The third act is the Witch’s house. The Dew Fairy (Taerra Pence) with a lovely bird like soprano, sprinkles dew on Hansel and Gretel to awaken them. Gretel greets The forest birds with a song, then she awakens Hansel who starts eating the house made of sweets, pancakes, and all kinds of goodies. The horrible Witch appears and its “Another fine mess you got me into” à la Laurel and Hardy. The Witch freezes them as they try to escape. She feeds Hansel, declaring him “too thin.” The Witch was brilliantly played by Ukrainian mezzo Galina Ivannikova, who sang with dark bewitching tones and beguiled the children to listen to her commands. Her using her magic wand to “freeze” the children in place and her other magical chicanery made her a Witch to bitch about. When the Witch goes to the oven to see how the gingerbread is doing, Hansel and Gretel push her in.
The oven explodes and the gingerbread figures become real children. Hansel grabs the magic wand to “unfreeze” all the children. They are then freed by Hansel and Gretel who touch each and every one of them. Father and Mother arrive and Hansel and Gretel rush into their arms. The children take the witch, now a huge Gingerbread cookie, out of the oven. Everyone thanks God and dances triumphantly.
The sets of this opera were so alive, verdant and inviting. The trees and greenery were splendid and the Witch’s house a cornucopia of evil transferred into pure joy. The dancers were Wendy Chu (Angel 1) Kelly Vaghenas (Angel 2) and dancing cats were Kirsten Reynolds and Claudia Maciejuk.
Our friend, the ever-present and joyous Cathy Greco lent her sweet smile and voice as part of the chorus and ensemble. The choreography was lithe and angelic; the costumes by Marcia Kresge were beautiful and magical. The clever lighting designer was Stephanie Lim. The set design by Linda Lehr and Wayne Olsen was like a Wizard of Oz Hollywood set. The make-up by Saori Morris was perfect. The stage director Linda Lehr can wear another medal for the holiday joy of the colorful sets; Ms. Lehr is a well-kept secret of the Regina. The Metropolitan Opera with its grotesque and illogical sets sure could use her! Also nice to chat with Chief flutist and Set artist Richard Paratley.

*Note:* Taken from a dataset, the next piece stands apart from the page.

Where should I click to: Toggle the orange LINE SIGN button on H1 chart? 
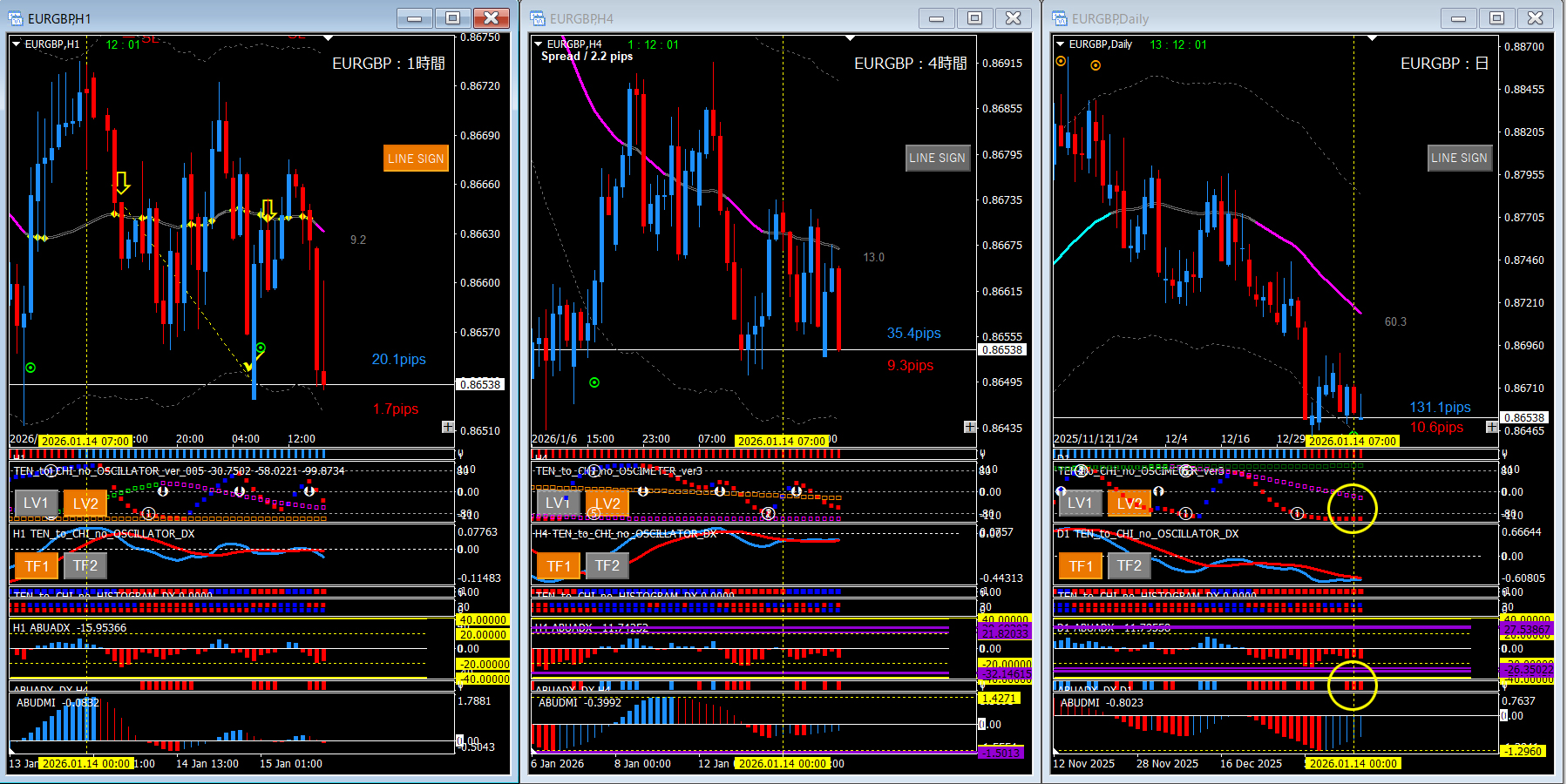(416, 159)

The cheers for the company included Diana Barkan violinist, husband Daniel on the English horn and enchanting daughter Nomi as a cookie-child. The conducting of this glorious score was José Alejandro Guzmán. The orchestral interludes were sophisticated, illuminating, and had real sparkle and zest. Maestro Guzmán really showed us how to enjoy the beautiful music of this talented composer and make it part of the Sunset Park scene.
Francine Garber-Cohen, President and Producer; Joe Delfausse, Treasurer; and Linda Cantoni Vice President, Gregory Ortega Principal conductor, Linda Lehr Principal Stage Director deserve a resounding bravo for this perfect day. Marlene Ventimiglia is a volunteer usher and always offers her goodwill and assistance. It was nice to meet and greet opera critic Tom Lenihan, a true Renaissance man!
After the opera, we dined at nearby Casa Vieja (Lourdes Peña and excellent staff) for a Mexican feast (No Gingerbread). The new renaissance of Sunset Park is assured by the good restaurants and the presence of Our Lady of Perpetual Help Parish, whose red seated plush high school theatre is our operatic home in Brooklyn.